Evolution de la structure organisationnelle de Santé Québec
Santé Québec a décidé de procéder à une réorganisation majeure en abolissant le poste de vice-président exécutif, précédemment occupé par Frédéric Abergel avant son licenciement. Cette décision s’inscrit dans une démarche visant à améliorer la gestion administrative au sein de l’agence.
Mise en œuvre d’une nouvelle gestion
Cette réorganisation a été annoncée dans un communiqué officiel où Santé Québec a exprimé sa volonté d’introduire un « nouveau mode de gestion ». Selon l’agence, cet ajustement permettra de diversifier les responsabilités en mettant en place deux pôles complémentaires, une approche qui pourrait favoriser une meilleure efficacité opérationnelle.
Réduction des niveaux de gestion
Santé Québec a également souligné que ces changements devraient réduire la hiérarchie en diminuant le nombre de cadres d’environ 20 %. Cet allègement est considéré comme essentiel pour optimiser le fonctionnement interne. L’agence insiste sur le fait que plusieurs gestionnaires verront leurs rôles redéfinis, ce qui pourrait engendrer une modification significative dans l’organisation du travail.

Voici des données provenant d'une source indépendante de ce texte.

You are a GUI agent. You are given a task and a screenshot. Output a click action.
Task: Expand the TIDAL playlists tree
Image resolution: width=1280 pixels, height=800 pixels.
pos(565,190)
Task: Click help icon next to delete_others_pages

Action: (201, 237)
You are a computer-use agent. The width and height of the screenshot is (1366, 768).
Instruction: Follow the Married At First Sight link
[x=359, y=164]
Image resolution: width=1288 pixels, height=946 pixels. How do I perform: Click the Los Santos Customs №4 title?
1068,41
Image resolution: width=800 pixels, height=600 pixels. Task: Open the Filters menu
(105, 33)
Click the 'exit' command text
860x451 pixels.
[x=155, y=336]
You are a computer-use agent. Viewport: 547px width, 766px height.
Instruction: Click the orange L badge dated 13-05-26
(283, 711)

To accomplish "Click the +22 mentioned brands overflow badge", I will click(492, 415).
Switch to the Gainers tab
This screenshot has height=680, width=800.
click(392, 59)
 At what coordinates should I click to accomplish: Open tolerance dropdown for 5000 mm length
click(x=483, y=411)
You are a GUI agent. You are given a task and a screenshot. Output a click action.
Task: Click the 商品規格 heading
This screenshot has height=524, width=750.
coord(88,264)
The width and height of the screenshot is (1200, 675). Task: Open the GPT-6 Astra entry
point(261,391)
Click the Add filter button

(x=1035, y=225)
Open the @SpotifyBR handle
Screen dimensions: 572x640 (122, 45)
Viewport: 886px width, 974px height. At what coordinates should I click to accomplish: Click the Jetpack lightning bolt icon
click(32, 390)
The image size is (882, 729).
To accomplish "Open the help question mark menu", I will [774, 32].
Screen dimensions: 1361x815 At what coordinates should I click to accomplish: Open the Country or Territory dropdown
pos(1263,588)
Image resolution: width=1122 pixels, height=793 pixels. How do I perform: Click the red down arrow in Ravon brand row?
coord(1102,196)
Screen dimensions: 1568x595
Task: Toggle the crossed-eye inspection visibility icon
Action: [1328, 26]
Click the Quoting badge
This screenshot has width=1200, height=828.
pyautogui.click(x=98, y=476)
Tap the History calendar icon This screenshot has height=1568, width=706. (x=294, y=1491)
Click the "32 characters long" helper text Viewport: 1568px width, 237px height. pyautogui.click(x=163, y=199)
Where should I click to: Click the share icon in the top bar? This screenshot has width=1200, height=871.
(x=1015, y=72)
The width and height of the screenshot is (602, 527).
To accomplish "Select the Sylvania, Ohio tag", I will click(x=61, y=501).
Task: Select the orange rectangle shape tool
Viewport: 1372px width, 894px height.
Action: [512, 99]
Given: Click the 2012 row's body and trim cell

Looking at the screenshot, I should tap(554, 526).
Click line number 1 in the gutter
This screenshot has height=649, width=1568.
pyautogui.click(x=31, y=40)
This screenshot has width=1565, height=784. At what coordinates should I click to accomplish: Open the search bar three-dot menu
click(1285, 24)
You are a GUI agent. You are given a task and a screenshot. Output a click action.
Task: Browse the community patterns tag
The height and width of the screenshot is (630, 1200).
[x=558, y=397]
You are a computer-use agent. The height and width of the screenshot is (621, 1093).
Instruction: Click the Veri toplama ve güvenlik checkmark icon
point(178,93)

Aucun licenciement, mais redistribution des rôles
Une représentante de Santé Québec a rassuré sur le fait qu’il n’y aurait pas de mises à pied. Plutôt, certains postes vacants ne seront pas remplis et d’autres seront redistribués au sein de l’organisation, permettant ainsi de maintenir l’effectif sans générer de licenciements.
Commentaires du ministre de la Santé
Le ministre de la Santé, Christian Dubé, a exprimé ses préoccupations concernant la structure actuelle de Santé Québec et du ministère de la Santé. Il a soulevé une inquiétude quant à l’augmentation du nombre de fonctionnaires, estimant que la création de cette nouvelle agence ne devrait pas se traduire par une hausse des effectifs. Il insistera sur une réduction des postes par attrition, notamment en profitant des départs à la retraite pour alléger l’organisation.
Transition et adaptation nécessaires
Christian Dubé a également évoqué l’importance d’adapter la structure administrative en fonction des enjeux actuels. Il a mentionné que la réduction de 20 % des cadres à Santé Québec est en parfait alignement avec la direction générale du gouvernement. En période de transition comme celle-ci, il est habituel d’apporter des ajustements pour mieux répondre aux défis.
Nomination d’une nouvelle vice-présidente
Dans cette réorganisation, Geneviève Biron, présidente de Santé Québec, a annoncé la nomination de Maryse Poupart au nouveau poste de vice-présidente — Opérations et Coordination Santé et services sociaux. Cette dernière, prenant ses fonctions le 14 avril, était auparavant PDG du CISSS de la Montérégie-Centre. Elle sera chargée de coordonner les services pré-hospitaliers et hospitaliers, tout en gérant plusieurs domaines tels que la santé publique et la santé mentale.
Création d’un nouveau poste stratégique
En parallèle, Santé Québec a décidé de créer un poste supplémentaire de vice-présidence — Excellence clinique. Pour ce rôle, qui n’a pas encore été pourvu, la personne sélectionnée aura la responsabilité de superviser des aspects essentiels tels que la médecine familiale, les soins infirmiers et la transformation numérique des pratiques cliniques. Cette démarche est conçue pour renforcer les soins et l’expérience des usagers au sein du système de santé.
Un nouveau départ pour la santé au Québec
Les changements au sein de Santé Québec s’inscrivent dans un contexte de transformation nécessaire, visant à adapter le système de santé aux exigences contemporaines. Par cette initiative, l’agence espère améliorer sa réactivité et son efficacité dans la gestion des services de santé au Québec.